• _THE TASK_
Set down every entry once more, character for character.
»»
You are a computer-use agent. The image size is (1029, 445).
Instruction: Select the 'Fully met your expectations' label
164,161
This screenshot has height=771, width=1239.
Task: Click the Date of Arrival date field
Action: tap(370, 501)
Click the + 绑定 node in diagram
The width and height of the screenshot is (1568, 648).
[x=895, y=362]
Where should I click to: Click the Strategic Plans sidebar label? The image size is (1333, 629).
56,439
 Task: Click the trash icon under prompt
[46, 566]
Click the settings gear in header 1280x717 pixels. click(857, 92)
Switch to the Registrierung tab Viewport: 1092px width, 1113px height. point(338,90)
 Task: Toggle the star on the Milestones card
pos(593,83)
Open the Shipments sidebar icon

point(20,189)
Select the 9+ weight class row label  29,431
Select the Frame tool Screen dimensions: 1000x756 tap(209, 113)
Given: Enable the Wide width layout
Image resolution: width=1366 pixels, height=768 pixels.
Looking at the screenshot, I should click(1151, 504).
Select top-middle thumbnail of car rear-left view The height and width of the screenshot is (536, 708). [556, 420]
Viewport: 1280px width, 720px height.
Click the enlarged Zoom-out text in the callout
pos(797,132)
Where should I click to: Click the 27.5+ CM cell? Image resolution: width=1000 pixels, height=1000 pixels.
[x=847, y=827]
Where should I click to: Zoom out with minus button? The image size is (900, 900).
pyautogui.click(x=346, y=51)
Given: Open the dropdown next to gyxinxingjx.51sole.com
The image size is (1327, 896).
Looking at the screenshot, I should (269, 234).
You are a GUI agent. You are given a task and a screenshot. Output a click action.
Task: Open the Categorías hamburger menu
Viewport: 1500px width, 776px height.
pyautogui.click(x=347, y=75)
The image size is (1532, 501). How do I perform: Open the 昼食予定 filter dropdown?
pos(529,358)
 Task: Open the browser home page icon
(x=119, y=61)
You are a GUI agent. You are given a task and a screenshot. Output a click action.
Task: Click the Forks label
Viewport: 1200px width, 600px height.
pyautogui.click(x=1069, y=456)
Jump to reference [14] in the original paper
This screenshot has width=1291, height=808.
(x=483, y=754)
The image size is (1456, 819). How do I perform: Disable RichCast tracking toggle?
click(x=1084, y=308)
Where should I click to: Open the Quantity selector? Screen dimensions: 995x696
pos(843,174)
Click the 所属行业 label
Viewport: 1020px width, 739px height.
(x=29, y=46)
««
• _YOUR SOLUTION_
You are a computer-use agent. The image size is (1029, 445).
Instruction: Select the 'Fully met your expectations' label
164,161
This screenshot has height=771, width=1239.
Task: Click the Date of Arrival date field
Action: tap(370, 501)
Click the + 绑定 node in diagram
The width and height of the screenshot is (1568, 648).
[x=895, y=362]
Where should I click to: Click the Strategic Plans sidebar label? The image size is (1333, 629).
56,439
 Task: Click the trash icon under prompt
[46, 566]
Click the settings gear in header 1280x717 pixels. click(857, 92)
Switch to the Registrierung tab Viewport: 1092px width, 1113px height. point(338,90)
 Task: Toggle the star on the Milestones card
pos(593,83)
Open the Shipments sidebar icon

point(20,189)
Select the 9+ weight class row label  29,431
Select the Frame tool Screen dimensions: 1000x756 tap(209, 113)
Given: Enable the Wide width layout
Image resolution: width=1366 pixels, height=768 pixels.
Looking at the screenshot, I should click(1151, 504).
Select top-middle thumbnail of car rear-left view The height and width of the screenshot is (536, 708). [556, 420]
Viewport: 1280px width, 720px height.
Click the enlarged Zoom-out text in the callout
pos(797,132)
Where should I click to: Click the 27.5+ CM cell? Image resolution: width=1000 pixels, height=1000 pixels.
[x=847, y=827]
Where should I click to: Zoom out with minus button? The image size is (900, 900).
pyautogui.click(x=346, y=51)
Given: Open the dropdown next to gyxinxingjx.51sole.com
The image size is (1327, 896).
Looking at the screenshot, I should (269, 234).
You are a GUI agent. You are given a task and a screenshot. Output a click action.
Task: Open the Categorías hamburger menu
Viewport: 1500px width, 776px height.
pyautogui.click(x=347, y=75)
The image size is (1532, 501). How do I perform: Open the 昼食予定 filter dropdown?
pos(529,358)
 Task: Open the browser home page icon
(x=119, y=61)
You are a GUI agent. You are given a task and a screenshot. Output a click action.
Task: Click the Forks label
Viewport: 1200px width, 600px height.
pyautogui.click(x=1069, y=456)
Jump to reference [14] in the original paper
This screenshot has width=1291, height=808.
(x=483, y=754)
The image size is (1456, 819). How do I perform: Disable RichCast tracking toggle?
click(x=1084, y=308)
Where should I click to: Open the Quantity selector? Screen dimensions: 995x696
pos(843,174)
Click the 所属行业 label
Viewport: 1020px width, 739px height.
(x=29, y=46)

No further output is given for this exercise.